Le niveau moyen de PM2.5 à Delhi en décembre 2025 s'est établi à 211 microgrammes par mètre cube, le plus élevé depuis 2018. Les données de la Central Pollution Control Board (CPCB) provenant de 40 stations de surveillance indiquent que la forte pollution a touché presque tous les sites au moins une fois. Un jour sur trois a vu le PM2.5 à l'échelle de la ville dépasser 250 microgrammes par mètre cube, un épisode mi-décembre poussant les niveaux à six ou sept fois la norme nationale.
Le chiffre de cette année marque une hausse de plus de 40 microgrammes par mètre cube par rapport à 2024, malgré des températures similaires ou légèrement plus chaudes. Manoj Kumar, analyste de la pollution au Centre for Research on Energy and Clean Air (CREA), a déclaré : « Delhi a enregistré son niveau de PM2.5 le plus élevé (depuis décembre 2018) de 392 µg/m³ le 14 décembre 2025. L'absence de brûlage de chaume pendant ce pic montre clairement que la pollution de l'air à Delhi est aussi due à des émissions persistantes tout au long de l'année. Cela appelle à des objectifs de réduction des émissions exécutoires et spécifiques par secteur pour l'industrie, les transports, les centrales électriques et autres sources majeures. »

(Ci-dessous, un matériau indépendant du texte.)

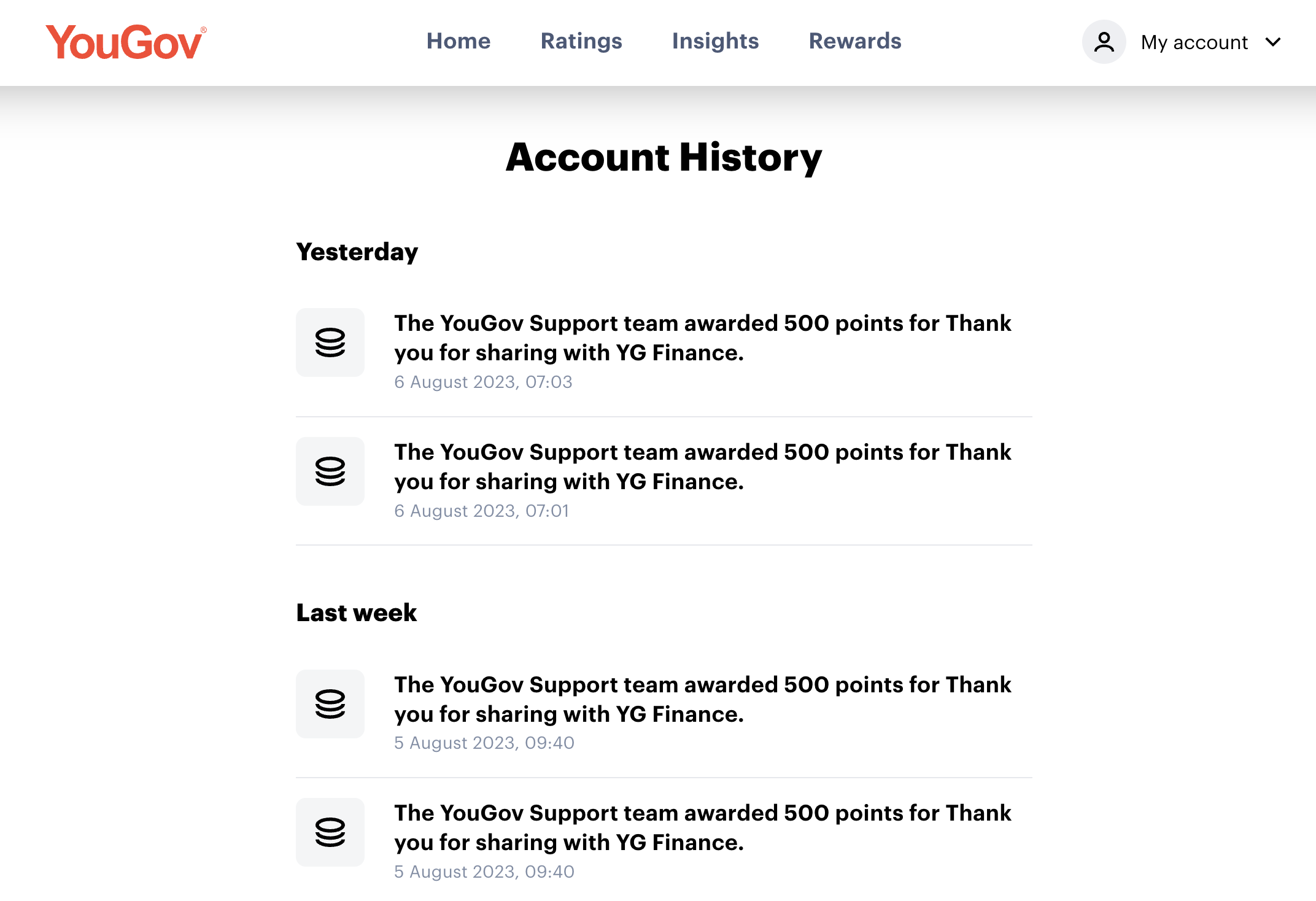Expand the My account dropdown chevron

(1273, 42)
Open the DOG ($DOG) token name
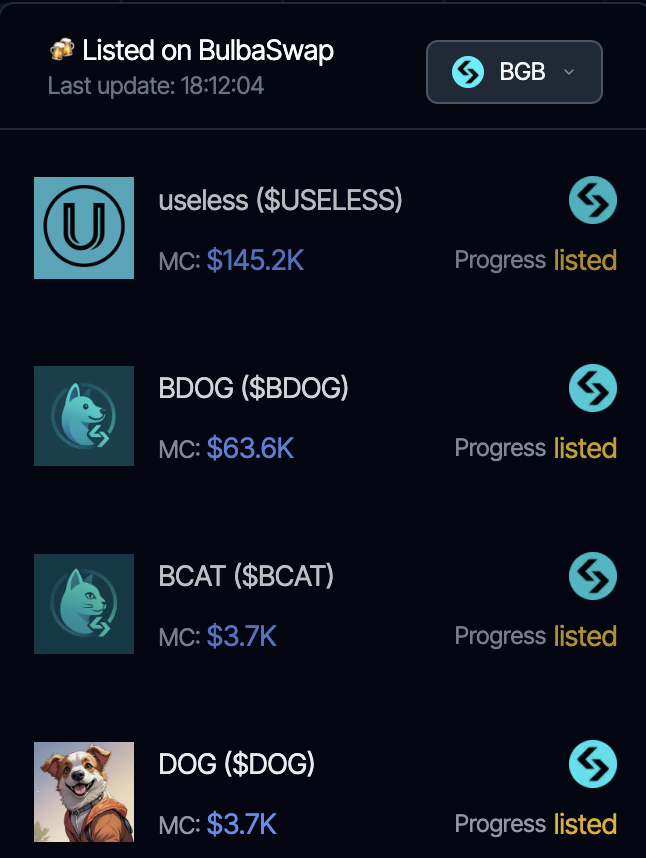This screenshot has height=858, width=646. tap(237, 764)
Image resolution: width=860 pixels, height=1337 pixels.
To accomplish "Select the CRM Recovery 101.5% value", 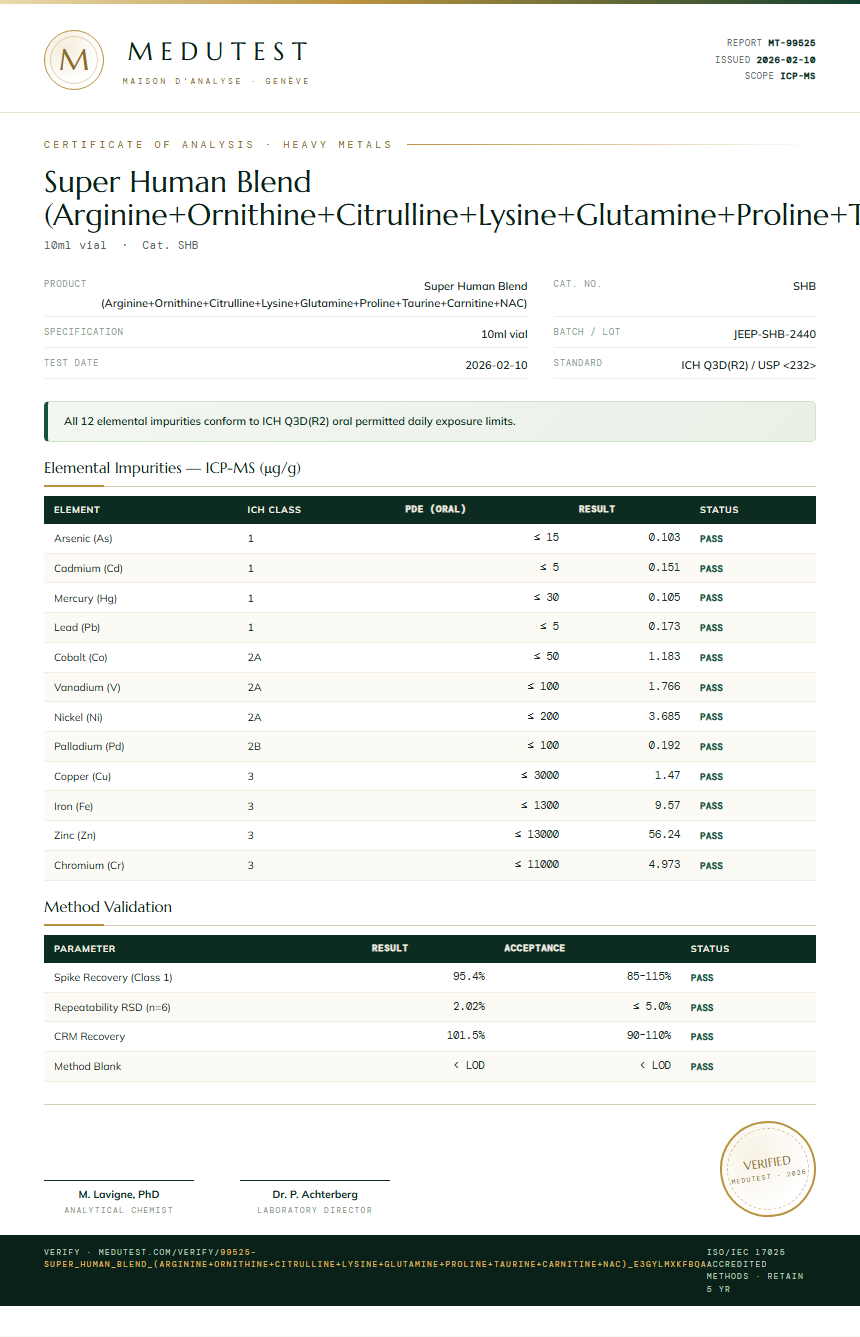I will click(466, 1036).
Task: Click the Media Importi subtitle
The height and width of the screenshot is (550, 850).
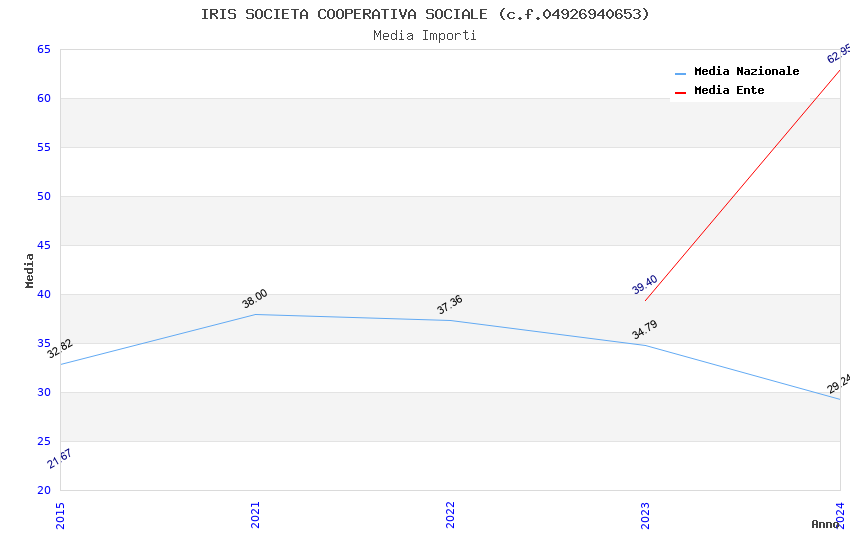Action: point(425,36)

Sunil Dahiya, analyste principal chez Envirocatalysts, a noté : « Cette année a enregistré des concentrations moyennes beaucoup plus basses jusqu'en octobre grâce à des conditions météorologiques favorables, mais les émissions de base dans la région étaient si élevées que, avec l'arrivée de l'hiver, les mêmes niveaux de pollution dangereux sont revenus. » Il a ajouté que les efforts ont échoué à réduire les émissions absolues par des technologies plus propres et un passage des combustibles fossiles.
Les moyennes quotidiennes ont dépassé 250 microgrammes pour 31 % du mois et 150 pour plus de 82 %. Le pic était de 392,65 microgrammes le 14 décembre, suivi de 360,12 le 13. Les variations entre stations allaient de 271,83 à Anand Vihar à 136,95 à NSIT Dwarka, toutes dépassant la limite nationale de 60. Mundka a atteint 597,67 le 14 décembre — la lecture unique la plus élevée — environ 35 à 40 fois les niveaux sûrs de l'OMS.
Les données horaires ont révélé des pics principalement la nuit. Cette inversion fait suite à une pollution relativement plus faible en 2024.